中国最古の医学書『黄帝内経』には日本独特の気候である「梅雨」の過ごし方は具体的に記述されていませんが、「長夏」という夏と秋の間の時期が梅雨に似ています。
「長夏」の特徴
長夏は梅雨と同じく湿度が高く蒸し暑い気候です。暑湿は人体の陽気を損ない、その性質は重く濁り粘滞します。
私が河南省に住んでいた頃は、夏の最も暑い時期は7月がピークで、8月になると朝晩は涼しくなり、午後にはほぼ毎日スコールに見舞われていました。雨量は日本の梅雨ほどではありませんでしたが、湿度の高さと湿気による冷えという点では体感的に似ていると感じました。
黄帝内経の≪素問・生気通天論≫には「湿により、頭が包まれたようになる」と記されています。この時期に感じる体の不調には、頭痛、疲労感、四肢の痛み、むくみや皮膚の痺れなどがあります。
水に触れたり雨に濡れたり、湿った場所に長く留まらないように、湿気との接触を避けるようにします。
体内に余分な水分が溜まると、湿気を嫌う「脾」の機能が低下し、食欲不振や消化吸収機能の低下を引き起こします。
梅雨の運動法
中医学では、長夏は土に属し、人体の五行の中で脾臓も土に属します。長夏の気候の特徴は湿気が多く、この「湿」は人体の脾臓と最も密接な関係があります。そのため、長夏は脾臓を丈夫にし、養い、治療する重要な時期なのです。
具体的には、水分代謝を高め、体から余分な湿気を取り除くことです。
中国伝統気功法

私のお勧めは、中国最古の気功法である華佗五禽戯の「熊戯(くまのぎ)」です。
熊は脾にあたり脾胃を鍛えます。良く食べ、たくましい体を持ち、慎重で力強い熊の動きを真似することで、脾胃の働きを助け、食物の消化吸収を促し、丈夫な体格をつくり、また睡眠・精神の安定を高めることができます。
食事は芳香性のあるものを
梅雨の蒸し暑さや湿気は脾臓の働きを低下させ、食欲不振を引き起こします。この時期には、ジャスミンやミントなどのハーブの香りで脾臓を目覚めさせることで、体内の余分な湿気を取り除くことができます。また、生姜やネギなどの体を内側から温める薬味を取り入れることで、湿気による体の冷えを予防できます。

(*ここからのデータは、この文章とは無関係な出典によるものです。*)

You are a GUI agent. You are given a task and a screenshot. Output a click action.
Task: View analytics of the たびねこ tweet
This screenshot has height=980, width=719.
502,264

自分で料理を作れない場合は、ベトナム料理など気候の似ている地域の料理を外食で楽しむのも良い選択です。
私の体質はスパイスがよく効くので、梅雨はベトナムフォー、気温が上がってきたらタイカレー、カラッとした真夏はインドカレーというように、季節に合わせて食事ををローテーションしながら梅雨から夏にかけての時期を乗り切っています。また、意外とヘルシーな中国の家常菜(家庭料理)も、梅雨の時期には頻繁に食べています。
雨を楽しむ過ごし方を
長夏は五行では「土」に属し、五志では「思」という感情に属します。思い悩みや考え過ぎは脾の働きを低下させてしまうため、穏やかな気持ちで過ごすことを心がけましょう。


また、黄帝内経『素問』に「五労(ごろう)所傷」という教えがありますが、その一つに久座傷肉があります。これは、長時間座りっぱなしで運動をしないと「肉」を痛めるという意味で、肉は「脾」の機能と深く関わっています。お気に入りの傘をさして梅雨ならではの景色を探しに出かけるなど、適度な気分転換を取り入れ、運動不足による体内の巡りの停滞を防ぎましょう。